Instapundit points to this Reason article, Adieu to the Avant-Garde. I think part of what we're seeing here is the same fragmentation that's happening across media and politics. First, cable television broadened entertainment choices, which meant that not only were there more choices for news than the big 3 networks but also that if you wanted to watch something other than the news from 6:00-7:00, you could. In other words, it was not just harder for the media to impose a storyline, it was possible for people to drop out of the news cycle altogether. The fax allowed the business class - and especially the small business class - to start swapping jokes and build an alternative narrative that the papers weren't giving, less through news than in the attitudes of those jokes. Then talk radio took off, cable went from 20 channels to 200 and the internet dawned.

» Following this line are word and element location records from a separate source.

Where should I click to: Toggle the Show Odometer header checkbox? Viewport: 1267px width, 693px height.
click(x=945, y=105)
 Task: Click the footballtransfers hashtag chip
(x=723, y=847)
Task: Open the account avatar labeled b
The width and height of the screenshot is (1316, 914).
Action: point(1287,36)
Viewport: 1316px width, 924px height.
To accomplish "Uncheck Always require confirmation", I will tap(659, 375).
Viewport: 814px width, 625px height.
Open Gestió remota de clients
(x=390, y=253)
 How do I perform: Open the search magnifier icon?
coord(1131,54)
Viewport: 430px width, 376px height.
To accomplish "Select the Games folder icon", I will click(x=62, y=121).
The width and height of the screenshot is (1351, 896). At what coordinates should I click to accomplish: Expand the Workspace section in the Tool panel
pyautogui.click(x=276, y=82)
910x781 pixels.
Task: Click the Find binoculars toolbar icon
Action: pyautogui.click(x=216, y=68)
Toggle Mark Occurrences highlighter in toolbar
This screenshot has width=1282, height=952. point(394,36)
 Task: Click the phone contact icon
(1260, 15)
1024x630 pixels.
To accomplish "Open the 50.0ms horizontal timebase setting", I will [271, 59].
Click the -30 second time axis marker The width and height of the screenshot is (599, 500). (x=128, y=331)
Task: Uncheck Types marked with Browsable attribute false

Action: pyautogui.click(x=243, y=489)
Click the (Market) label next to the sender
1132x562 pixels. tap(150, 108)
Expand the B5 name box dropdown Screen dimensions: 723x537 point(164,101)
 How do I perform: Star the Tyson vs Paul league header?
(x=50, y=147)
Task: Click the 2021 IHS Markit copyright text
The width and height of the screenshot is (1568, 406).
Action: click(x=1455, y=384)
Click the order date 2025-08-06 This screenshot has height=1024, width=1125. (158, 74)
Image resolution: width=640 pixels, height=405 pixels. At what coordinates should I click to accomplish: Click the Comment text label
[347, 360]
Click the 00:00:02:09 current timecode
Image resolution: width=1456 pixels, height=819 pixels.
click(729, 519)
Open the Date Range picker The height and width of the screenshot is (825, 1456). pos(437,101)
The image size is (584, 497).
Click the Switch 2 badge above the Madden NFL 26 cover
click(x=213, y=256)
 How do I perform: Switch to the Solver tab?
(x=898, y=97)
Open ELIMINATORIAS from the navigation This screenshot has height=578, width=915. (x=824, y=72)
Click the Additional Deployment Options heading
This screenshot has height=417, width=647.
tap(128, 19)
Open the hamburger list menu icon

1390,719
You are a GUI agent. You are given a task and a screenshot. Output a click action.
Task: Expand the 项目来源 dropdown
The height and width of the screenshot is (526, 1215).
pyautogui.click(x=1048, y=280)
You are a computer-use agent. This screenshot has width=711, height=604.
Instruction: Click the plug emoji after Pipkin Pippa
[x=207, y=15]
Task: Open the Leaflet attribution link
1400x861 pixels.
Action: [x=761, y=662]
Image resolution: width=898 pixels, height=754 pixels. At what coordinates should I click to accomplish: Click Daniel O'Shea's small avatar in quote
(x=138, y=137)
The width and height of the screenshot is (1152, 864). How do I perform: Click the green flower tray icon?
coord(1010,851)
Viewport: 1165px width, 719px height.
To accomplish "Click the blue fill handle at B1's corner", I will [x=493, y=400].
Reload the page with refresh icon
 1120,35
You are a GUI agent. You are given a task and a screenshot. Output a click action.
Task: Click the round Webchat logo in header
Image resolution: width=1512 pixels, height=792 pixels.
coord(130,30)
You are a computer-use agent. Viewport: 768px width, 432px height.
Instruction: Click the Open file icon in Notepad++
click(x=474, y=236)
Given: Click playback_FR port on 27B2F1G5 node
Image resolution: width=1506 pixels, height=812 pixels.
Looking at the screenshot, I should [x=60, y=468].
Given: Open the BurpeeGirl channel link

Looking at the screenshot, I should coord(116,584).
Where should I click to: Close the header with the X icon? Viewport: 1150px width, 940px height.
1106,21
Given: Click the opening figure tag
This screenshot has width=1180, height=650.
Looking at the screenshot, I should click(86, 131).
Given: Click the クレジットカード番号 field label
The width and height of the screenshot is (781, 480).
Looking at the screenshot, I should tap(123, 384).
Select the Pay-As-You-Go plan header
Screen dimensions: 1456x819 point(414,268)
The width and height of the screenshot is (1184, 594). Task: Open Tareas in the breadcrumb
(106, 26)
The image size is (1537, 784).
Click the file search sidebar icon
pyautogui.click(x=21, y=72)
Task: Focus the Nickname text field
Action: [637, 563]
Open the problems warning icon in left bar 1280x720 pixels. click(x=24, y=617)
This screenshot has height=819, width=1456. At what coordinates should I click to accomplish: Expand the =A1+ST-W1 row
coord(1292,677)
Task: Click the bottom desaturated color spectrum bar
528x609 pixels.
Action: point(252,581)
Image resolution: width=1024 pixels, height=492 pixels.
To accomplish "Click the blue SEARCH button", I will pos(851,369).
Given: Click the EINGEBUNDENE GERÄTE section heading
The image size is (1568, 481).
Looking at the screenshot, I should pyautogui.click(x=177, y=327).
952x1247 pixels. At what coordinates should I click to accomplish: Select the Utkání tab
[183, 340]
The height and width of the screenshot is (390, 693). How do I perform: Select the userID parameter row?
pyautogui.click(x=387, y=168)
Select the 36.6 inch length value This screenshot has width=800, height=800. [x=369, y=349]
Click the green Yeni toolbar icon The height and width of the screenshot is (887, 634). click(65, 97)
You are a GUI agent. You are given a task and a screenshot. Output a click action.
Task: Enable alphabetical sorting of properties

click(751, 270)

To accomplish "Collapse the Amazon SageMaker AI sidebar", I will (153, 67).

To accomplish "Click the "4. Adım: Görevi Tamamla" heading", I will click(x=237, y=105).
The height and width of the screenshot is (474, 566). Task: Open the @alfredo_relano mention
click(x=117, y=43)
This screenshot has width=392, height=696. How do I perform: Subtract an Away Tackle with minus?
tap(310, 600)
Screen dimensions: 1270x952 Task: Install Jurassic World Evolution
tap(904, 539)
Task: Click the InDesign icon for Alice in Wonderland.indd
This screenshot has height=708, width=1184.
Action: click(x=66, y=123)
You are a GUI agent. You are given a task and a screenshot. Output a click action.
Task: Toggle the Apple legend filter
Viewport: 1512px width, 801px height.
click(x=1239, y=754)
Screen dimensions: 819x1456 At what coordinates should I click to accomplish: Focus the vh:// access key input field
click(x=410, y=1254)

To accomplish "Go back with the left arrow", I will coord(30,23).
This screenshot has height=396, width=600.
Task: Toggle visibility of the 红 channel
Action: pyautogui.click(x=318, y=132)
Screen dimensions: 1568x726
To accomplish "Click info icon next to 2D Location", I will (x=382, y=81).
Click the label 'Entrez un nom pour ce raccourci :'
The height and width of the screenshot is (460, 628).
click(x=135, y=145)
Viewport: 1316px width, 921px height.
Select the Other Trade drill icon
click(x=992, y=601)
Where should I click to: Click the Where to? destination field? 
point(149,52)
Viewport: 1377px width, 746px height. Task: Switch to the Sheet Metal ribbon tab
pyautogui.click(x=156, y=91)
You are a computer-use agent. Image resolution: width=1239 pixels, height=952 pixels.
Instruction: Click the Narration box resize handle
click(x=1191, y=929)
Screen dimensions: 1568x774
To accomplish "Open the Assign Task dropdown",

If you look in the link bar, you'll notice two art links: Quent Cordair Studio and the Susan St. Thomas gallery. Quent Cordair Studio offers pretty traditional fair - pretty girls, pretty landscapes, and mostly in a realist/romantic vein. Susan St. Thomas does new age-ish paintings. The two have little in common, but they appeal to me for their own reasons. And they're both part of the art world. And, I would add, they're both on the internet. Which made me smile when I came across this, from David Ross of the Whitney:
Ross expresses great skepticism of the contemporary Realists. "That sort of hackneyed academic painting takes an enormous amount of talent and work," he says. "But to go back to copying Leonardo is not art."
He continues: "I admire them just like I admire people that can sing beautifully. It's a real gift. But that alone doesn't make you a great artist." His voice rises, sounding increasingly agitated. "They're old-fashioned, totally out of touch with the issues of the day. I'm interested in art that's wrestling with the history of ideas, and they fail to deal with it! We've had two major world wars, the worst genocides in world history, and many other events that they ignore."
I would note that most of Europe's great art was focused on classical themes, religious themes and social scenes dreamier than what event the nobility actually lived - not the plagues, religious wars, etc. I think of Watteau's Embarkment for the Isle of Cythera, Dégas' dancers, DaVinci's Last Supper, etc. As one of my favorite professors used to say, the purpose of art is to create something beautiful that transcends the cares of everyday life and elevates the soul. Which is why I'm not investing my time or attention too much on what goes on at the Whitney these days. But what brings a smile is that a lot of other people aren't. David Ross had the impression that being in charge of the Whitney meant he got to decide what art is. But what he's actually decided is that a lot of people like me, in a fragmented culture where institutions no longer carry the weight they used to, would look not to his authority to find out we didn't know what art is but to our own authority to decide that the Whitney had lost its way.